By adopting a crude blending strategy, in concert with the use of high-temperature inhibitors and appropriate monitoring practices, refineries can begin to benefit from the attractive raw material costs of HACs while reducing their potential impact on refinery operations. Unfortunately, this strategy suffers from several disadvantages, which stem from two primary categories. The first is that TAN is well known to correlate very poorly with actual manifested corrosion rates in a refinery. Consequently, running various crudes at similar targeted blended feed TAN levels can give rise to very different corrosion rates within the crude unit. The second is that naphthenic acid corrosion from a particular crude blend is typically highly localised. This high degree of localisation, and the variability of localisation from crude to crude, prevents traditional inspection and monitoring techniques from being effective.

The two factors mentioned above make it challenging to understand the actual impact of long-term processing of HACs either before or during their processing.2-4 To further exacerbate these problems, significant non-linear variances for actual corrosion rates are found at equivalent TAN levels and caused by blended crude interactions.5 Therefore, blending the same HAC at the same feed TAN level with different base crudes can lead to significant variance both in terms of corrosion rates and patterns.

Many attempts have been made to predict actual refinery corrosion rates based on individual and/or blended crude properties.4 In large, these techniques are inadequate for real-world applications due to 
the highly localised nature of 
naphthenic acid corrosion.

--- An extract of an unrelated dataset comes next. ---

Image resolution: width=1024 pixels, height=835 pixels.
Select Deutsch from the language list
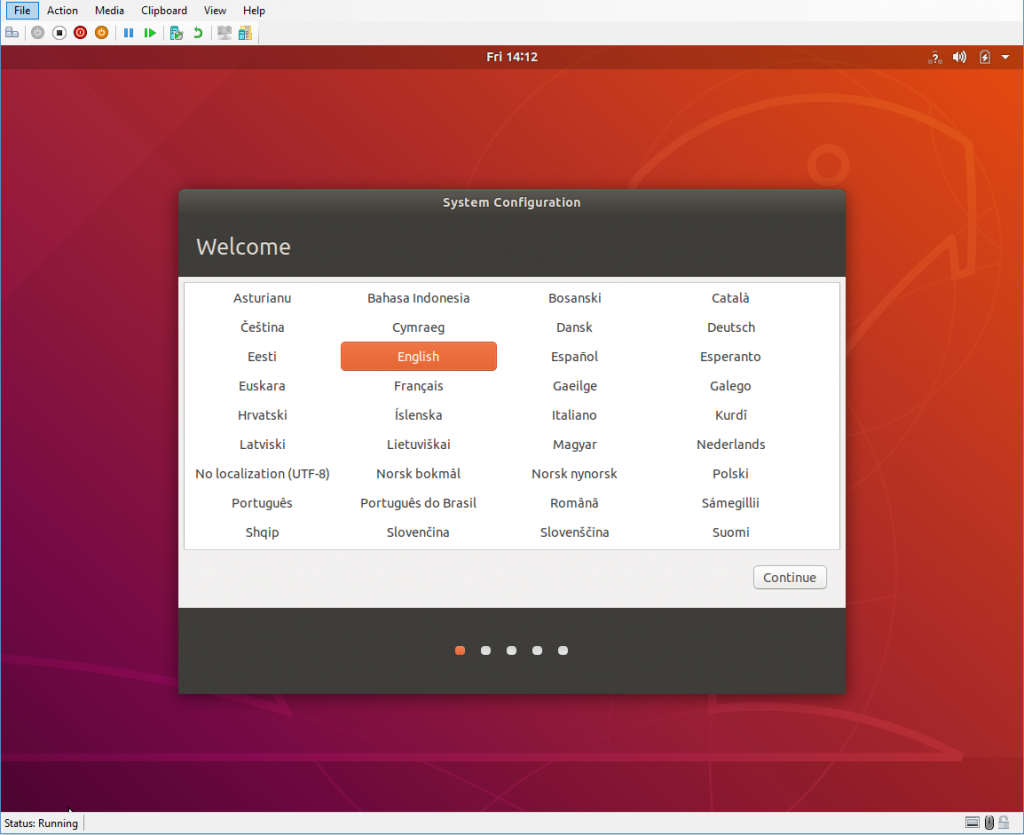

Examples abound in which a single circuit in a refinery side-cut circulation system will experience multiple corrosion rates over a relatively short time period in varied locations. Measured corrosion rate variances within a side circuit, such as an HVGO circuit, often occur typically within a range of two to five times. For instance, measured wall corrosion rates may be 10 mpy in one section of piping, but could be 40 mpy a few pipe diameters downstream. Such behaviour makes the application of any model providing a single corrosion rate from a set of fluid properties practically inadequate for understanding the true impact of long-term processing of HACs. These conditions expose the refinery processing HACs to significant risk in terms of both reliability and safety. This situation is largely because there is usually not enough practical information available that can be used to proactively measure and control active corrosion, as it is occurring, during a given processing run.

In order to combat these challenges, inspection departments often use risk-based inspection programs in which the frequency of inspection is based upon historical corrosion rates. Corrosion probes are also frequently placed into available valve locations to measure fluid corrosion potential. These techniques are not sufficient for the reliable processing of HACs. Corrosion probes placed in the wrong location will not provide a realistic view of active corrosion at the pipe wall. Additionally, it is not economically feasible to perform wall thickness measurements over an adequate number of locations with enough frequency to proactively identify and react to active corrosion. If the locations where active corrosion is likely to occur could be identified in some fashion, inspection efforts could be focused on these regions with much higher frequencies.